→ **Source extract**
•••••

Taken from United Reggae
Many current roots reggae artists claim to make music that harks back to the days of old. But not many can claim to have done this in a way so in harmony with modern times as St Lucian born, New York resident Taj Weekes. In just three albums he has carved out a niche for lyrical and musical prowess that invites even the dreaded comparisons with Bob. In 2010 he and his band Adowa released one of the year’s best albums in third effort ‘A Waterlogged Soul Kitchen’, whose unusual title is a reference to the floods in New Orleans. But what is most surprising about Taj is that music is only a small part of his spectrum of activity: he is a published poet, runs a charity, They Often Cry Outreach, and is a mentor to young people in public schools. And, as Angus Taylor found out during a rigorous and open ended discussion in June, there’s a lot more to respect and admire about this soft spoken yet quietly confident man than the incredible records he makes…
Tell me about your latest album A Waterlogged Soul Kitchen. How do you think that that album progressed from your previous album Deidem?
After the last album we already knew we could play roots reggae music and what I wanted to do was stretch the music a little bit by including some instruments that are not regularly found in reggae, like cello and violin. So I brought these things in and I tried to switch the subject matter a little further.
One of the lyrical themes that occurs on this album is violation: violation of people, of countries, of nature.

•••••

→ **Dataset extract**
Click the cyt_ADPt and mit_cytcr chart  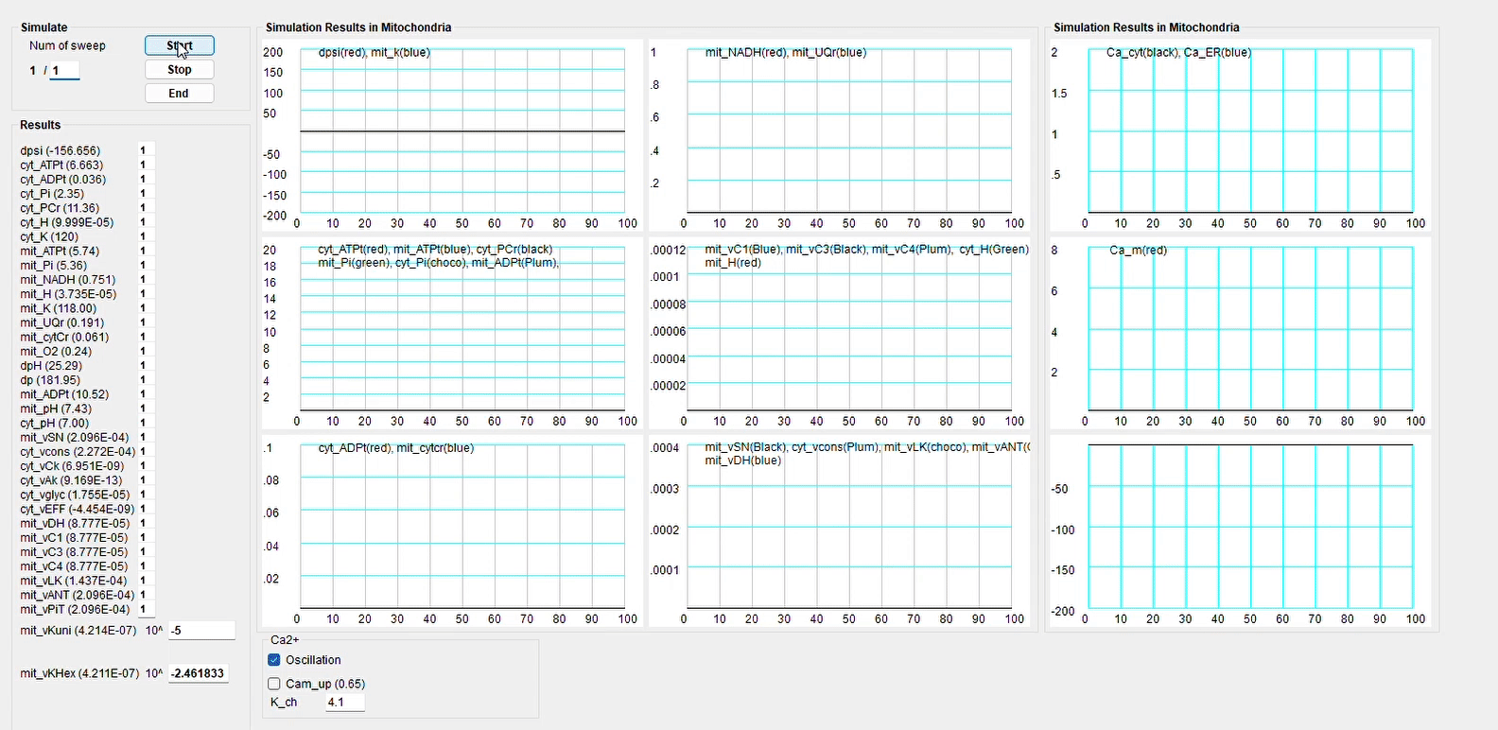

•••••

In the stretch of the Taj Weekes interview from "After the last" through "a little further.", swap "violin" for "flute" and write the passage out again.

→ **Response to the exercise**
After the last album we already knew we could play roots reggae music and what I wanted to do was stretch the music a little bit by including some instruments that are not regularly found in reggae, like cello and flute. So I brought these things in and I tried to switch the subject matter a little further.